2008-11-01 05:50:52
echigoya-smwriterの投稿
【コラム】 ダメンズ・ウォーカー②
テーマ:女性の研究
倉田真由美の『だめんずうぉ~か~』の単行本版には、毎号有名人との対談が載っています。その8巻目で、齋藤孝と対談していました。

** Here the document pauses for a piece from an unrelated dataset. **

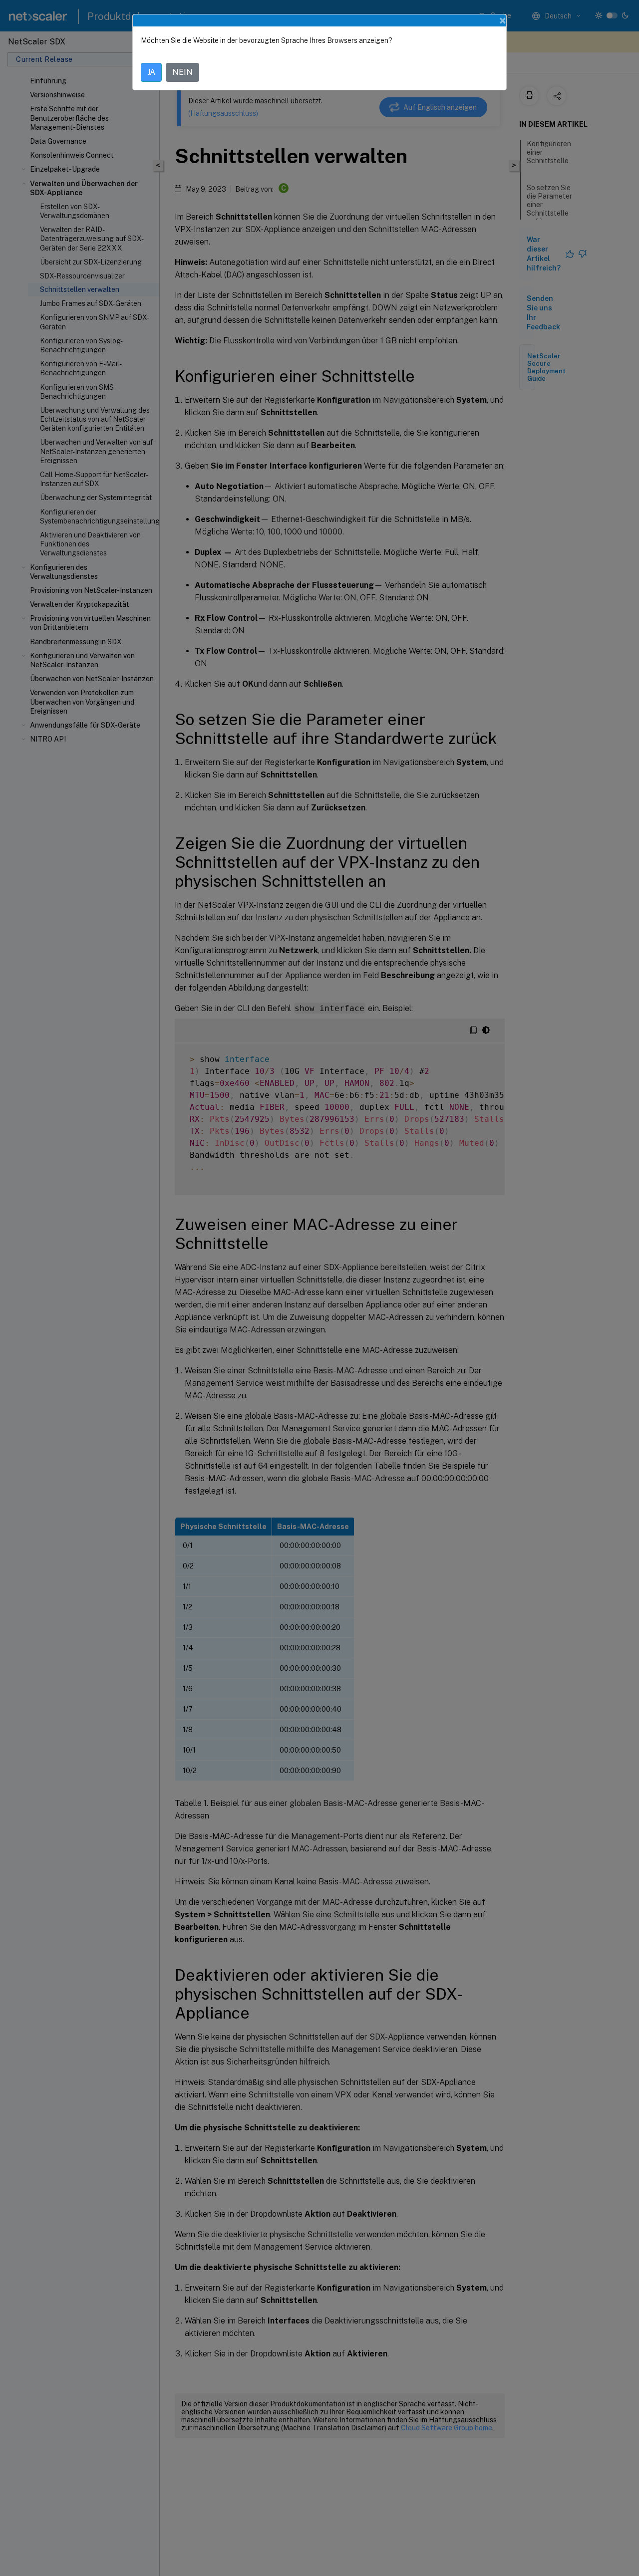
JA (151, 72)
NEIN (182, 72)
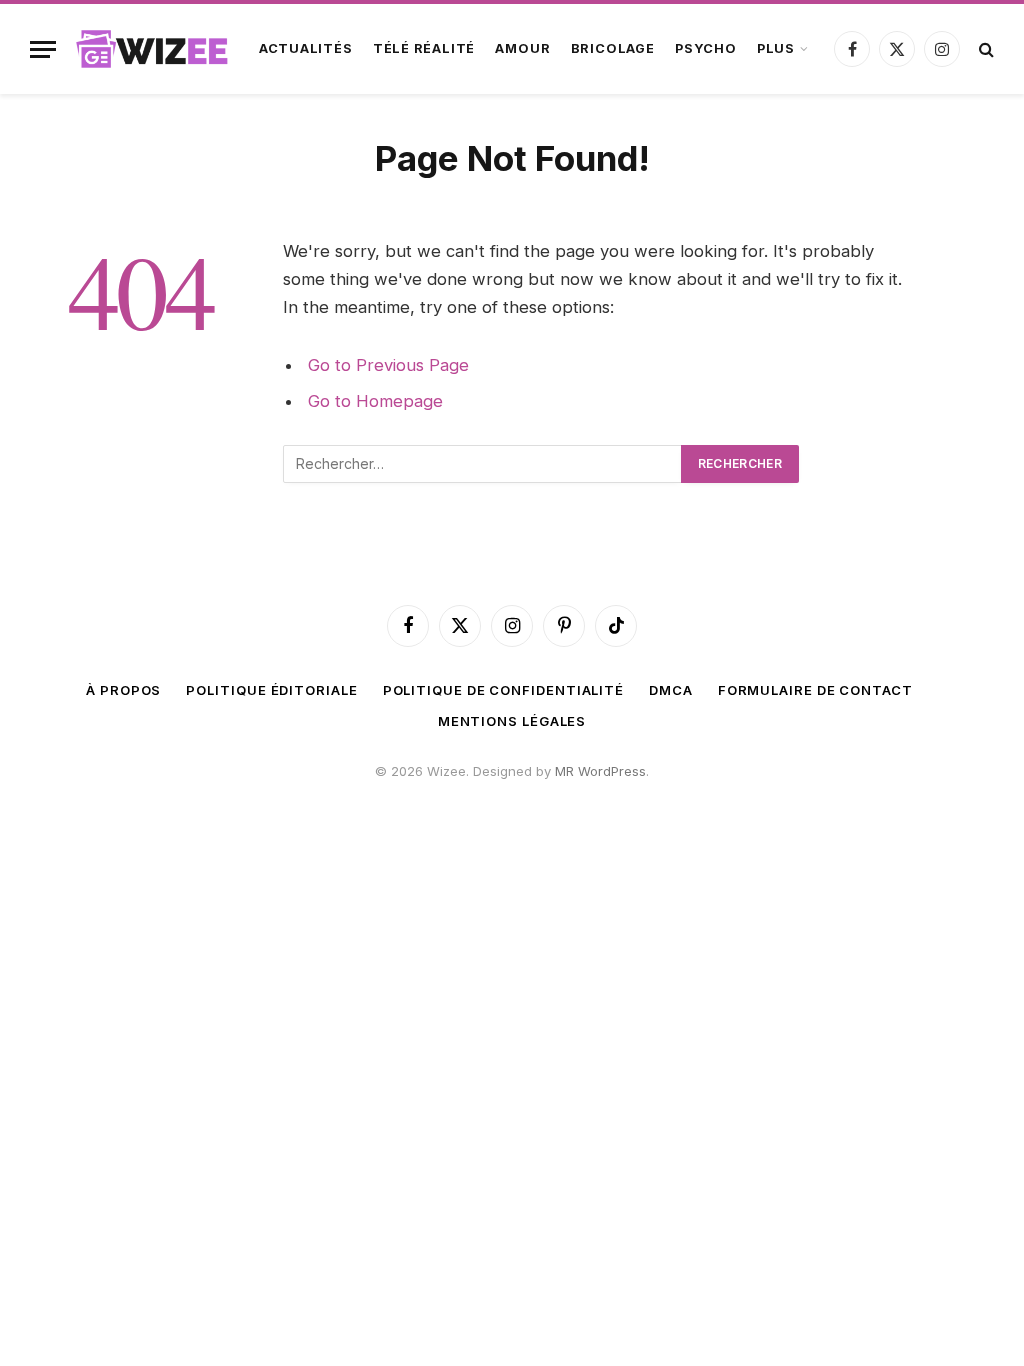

私の印象では、齋藤孝、自分がダメンズだという自覚がそうとうはっきりありますね。それで、一生懸命にダメンズを養護する論理を組み立てようとする。まあ、はっきり言って詭弁だらけなんですが。
その中でも、特に印象に残ったのが、以下の部分です。
『齋藤 大体、世の中の人ってのは、本質錯誤に陥っているんですよ。「本質というのは、表層に現れない」という思い込みがあるんです。ですから、普段のその人というのは本質的じゃないと思いこんでいるわけね。だから、普段俺様をやっていて、一瞬だけ優しくなる男の”瞬間の優しさ”を本質だと思ってしまう。
倉田 まさに、それだね。
齋藤 反対に、普段はすごい優しいんだけど、たまにキレたりすると、「やっぱりこいつキレるヤツなんだ」と。たまに垣間見せるほうを本質だと思っちゃうわけです。本質錯誤癖というのは世の中に蔓延している認識の病なんだよ。どう考えたって、99%優しい男のほうが優しいに決まってる。なのに、ギリシャ哲学以来、「本質というのは隠されている」という信仰があって、本質を見ようというときに、表層じゃなくて、めくってみようと思うんだよ。
(中略)
齋藤 だから、だめんずになる資格がある男というのは、女が持っている普遍的な本質錯誤癖というのをうまくつかんでいるヤツだね。』(『だめんずうぉ~か~』8巻 153p~154p)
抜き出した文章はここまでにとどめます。